CINEMA
THE VEIL (2024)
Season One [Premiere]
Aired On: FX & Hulu.
Release Date: 04/30/24.
Thriller.
"Follows the relationship between two women playing a deadly game of truth and lies. One woman has a secret, and the other has a mission to reveal it before thousands of lives are lost."
OUR REVIEW:
The Veil, from FX/Hulu and showrunner Steven Knight (Peaky Blinders), follows a British agent and a suspected ISIS operative on the road to Istanbul against the backdrop of a possible new terrorist threat.
A short cold opening scene sets up Elisabeth Moss's Imogen Salter as a smart, calculating MI6 agent, "the best in the world." After a brief title card, the action moves to the Syrian and Turkish border, where aid workers are delivering badly needed supplies to refugees. One of the women in the crowd (Yumna Marwan as Adilah El Idrissi) is marked as possible ISIS, and a bloody skirmish ensues, causing Imogen to be dispatched to investigate.
The pilot episode mostly focuses on their escape from a refugee camp, as Imogen and Adilah get acquainted. According to Adilah, she was recruited as a model at a young age.

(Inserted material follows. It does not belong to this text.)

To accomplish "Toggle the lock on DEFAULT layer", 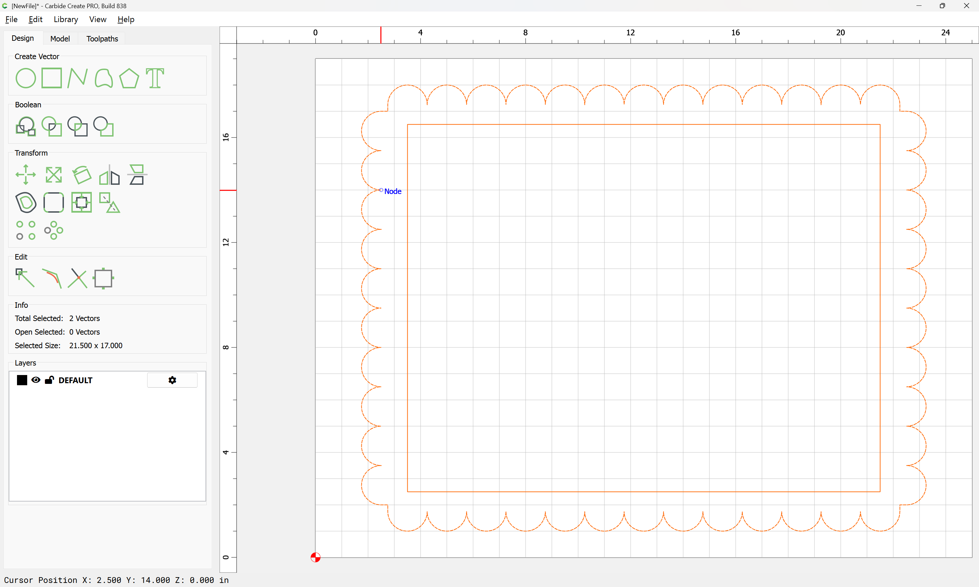I will pos(49,380).
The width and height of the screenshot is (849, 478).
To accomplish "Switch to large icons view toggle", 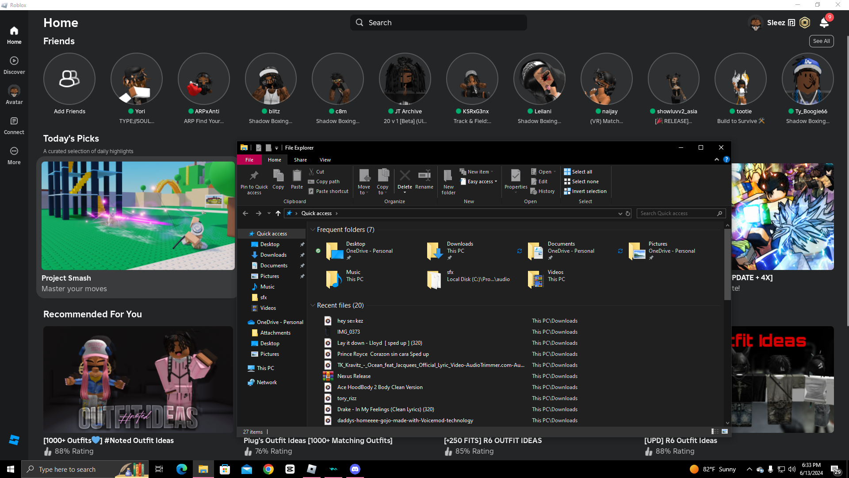I will tap(725, 432).
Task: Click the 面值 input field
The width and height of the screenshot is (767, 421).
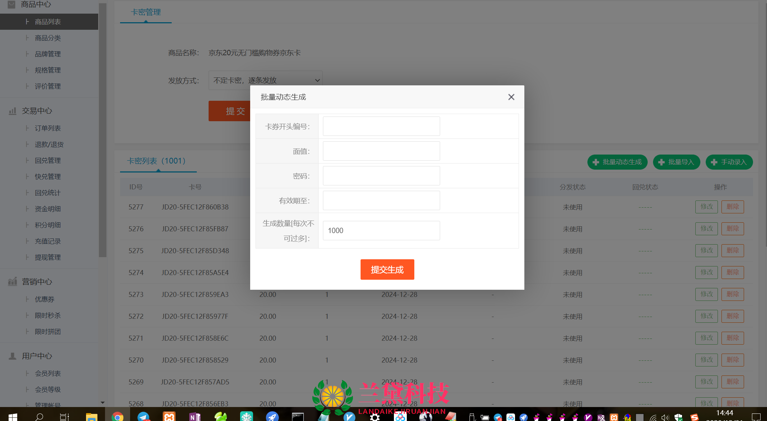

She left school, moved to Paris, and got involved in drinking and drugs – along with other darker and more seductive things. Imogen sums up, "how the fuck did being a model in Paris lead you to a tent in a refugee camp, accused on being in ISIS?"
After thwarting an attempted attack on Adilah at the camp, Imogen secures a car to travel to the Turkish border and get Adilah properly returned home to her 10-year-old daughter – effectively setting up a road trip for future episodes.
There's also a b-plot with Dali Benssalah (No Time to Die) as Malik Amar, a French Algerian operative with connections to Imogen, and Josh Charles (The Good Wife) as Max Peterson, a member of a CIA task force described as "the most American American [that] America has ever produced." They have information that a high-level female ISIS agent is part of a cell that's planning a major attack on a wester target. Peterson suspects Adilah is secretly behind it.
Between the action, there are also the usual gorgeous drone shots of sweeping vistas. This time, it’s the snowy roads and mountains along Syria and Turkey.
Moss, a multi-Emmy and Golden Globe winner, is fully in her element here. There are big stakes, big drama, and prestige TV trappings. Moss is flawless as a self-assured, Batman type of agent who seems to have a way out of any sticky situation.
Marwan, a veteran actor who crossed over into English language fare in 2020, is also fantastic as a character with a dark past and her back up against the wall. Both women pair nicely and have strong chemistry right away.
The Veil is a sleek, tense, and well-made thriller that only really suffers from being just a little too stiff, too predictable. Like Imogen, it's a little too sure of itself. However, fans of Moss and the genre could do a lot worse.